+++ Material for the task

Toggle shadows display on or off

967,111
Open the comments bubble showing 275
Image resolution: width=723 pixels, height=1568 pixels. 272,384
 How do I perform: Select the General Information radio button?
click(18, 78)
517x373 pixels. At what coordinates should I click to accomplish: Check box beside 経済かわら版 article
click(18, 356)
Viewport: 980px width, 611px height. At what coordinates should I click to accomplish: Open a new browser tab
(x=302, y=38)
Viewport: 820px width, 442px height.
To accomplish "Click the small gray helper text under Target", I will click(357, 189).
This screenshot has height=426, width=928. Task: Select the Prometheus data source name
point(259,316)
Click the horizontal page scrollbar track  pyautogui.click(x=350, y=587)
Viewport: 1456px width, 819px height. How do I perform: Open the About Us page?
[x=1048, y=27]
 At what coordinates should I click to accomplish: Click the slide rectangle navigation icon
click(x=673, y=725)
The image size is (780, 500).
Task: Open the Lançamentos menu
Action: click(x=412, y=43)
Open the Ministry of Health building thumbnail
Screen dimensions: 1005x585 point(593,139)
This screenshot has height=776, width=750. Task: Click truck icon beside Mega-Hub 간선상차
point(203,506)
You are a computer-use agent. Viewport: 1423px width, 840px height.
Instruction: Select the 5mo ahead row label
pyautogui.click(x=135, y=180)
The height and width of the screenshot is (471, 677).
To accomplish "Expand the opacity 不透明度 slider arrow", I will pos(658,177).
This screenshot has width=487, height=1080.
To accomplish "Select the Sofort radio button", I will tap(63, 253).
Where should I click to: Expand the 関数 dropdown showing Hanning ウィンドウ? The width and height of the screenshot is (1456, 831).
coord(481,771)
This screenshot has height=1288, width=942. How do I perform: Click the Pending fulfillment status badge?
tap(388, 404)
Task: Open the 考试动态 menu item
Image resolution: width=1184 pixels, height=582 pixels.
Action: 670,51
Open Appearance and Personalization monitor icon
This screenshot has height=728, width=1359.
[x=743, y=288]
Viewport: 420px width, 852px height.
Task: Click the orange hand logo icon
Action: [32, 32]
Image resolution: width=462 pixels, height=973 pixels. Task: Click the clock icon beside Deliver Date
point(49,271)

++++++

• _How to complete this task_
Return the material in its entirety, word for word.

• _Output for this exercise_
Toggle shadows display on or off

967,111
Open the comments bubble showing 275
Image resolution: width=723 pixels, height=1568 pixels. 272,384
 How do I perform: Select the General Information radio button?
click(18, 78)
517x373 pixels. At what coordinates should I click to accomplish: Check box beside 経済かわら版 article
click(18, 356)
Viewport: 980px width, 611px height. At what coordinates should I click to accomplish: Open a new browser tab
(x=302, y=38)
Viewport: 820px width, 442px height.
To accomplish "Click the small gray helper text under Target", I will click(357, 189).
This screenshot has height=426, width=928. Task: Select the Prometheus data source name
point(259,316)
Click the horizontal page scrollbar track  pyautogui.click(x=350, y=587)
Viewport: 1456px width, 819px height. How do I perform: Open the About Us page?
[x=1048, y=27]
 At what coordinates should I click to accomplish: Click the slide rectangle navigation icon
click(x=673, y=725)
The image size is (780, 500).
Task: Open the Lançamentos menu
Action: click(x=412, y=43)
Open the Ministry of Health building thumbnail
Screen dimensions: 1005x585 point(593,139)
This screenshot has height=776, width=750. Task: Click truck icon beside Mega-Hub 간선상차
point(203,506)
You are a computer-use agent. Viewport: 1423px width, 840px height.
Instruction: Select the 5mo ahead row label
pyautogui.click(x=135, y=180)
The height and width of the screenshot is (471, 677).
To accomplish "Expand the opacity 不透明度 slider arrow", I will pos(658,177).
This screenshot has width=487, height=1080.
To accomplish "Select the Sofort radio button", I will tap(63, 253).
Where should I click to: Expand the 関数 dropdown showing Hanning ウィンドウ? The width and height of the screenshot is (1456, 831).
coord(481,771)
This screenshot has height=1288, width=942. How do I perform: Click the Pending fulfillment status badge?
tap(388, 404)
Task: Open the 考试动态 menu item
Image resolution: width=1184 pixels, height=582 pixels.
Action: 670,51
Open Appearance and Personalization monitor icon
This screenshot has height=728, width=1359.
[x=743, y=288]
Viewport: 420px width, 852px height.
Task: Click the orange hand logo icon
Action: [32, 32]
Image resolution: width=462 pixels, height=973 pixels. Task: Click the clock icon beside Deliver Date
point(49,271)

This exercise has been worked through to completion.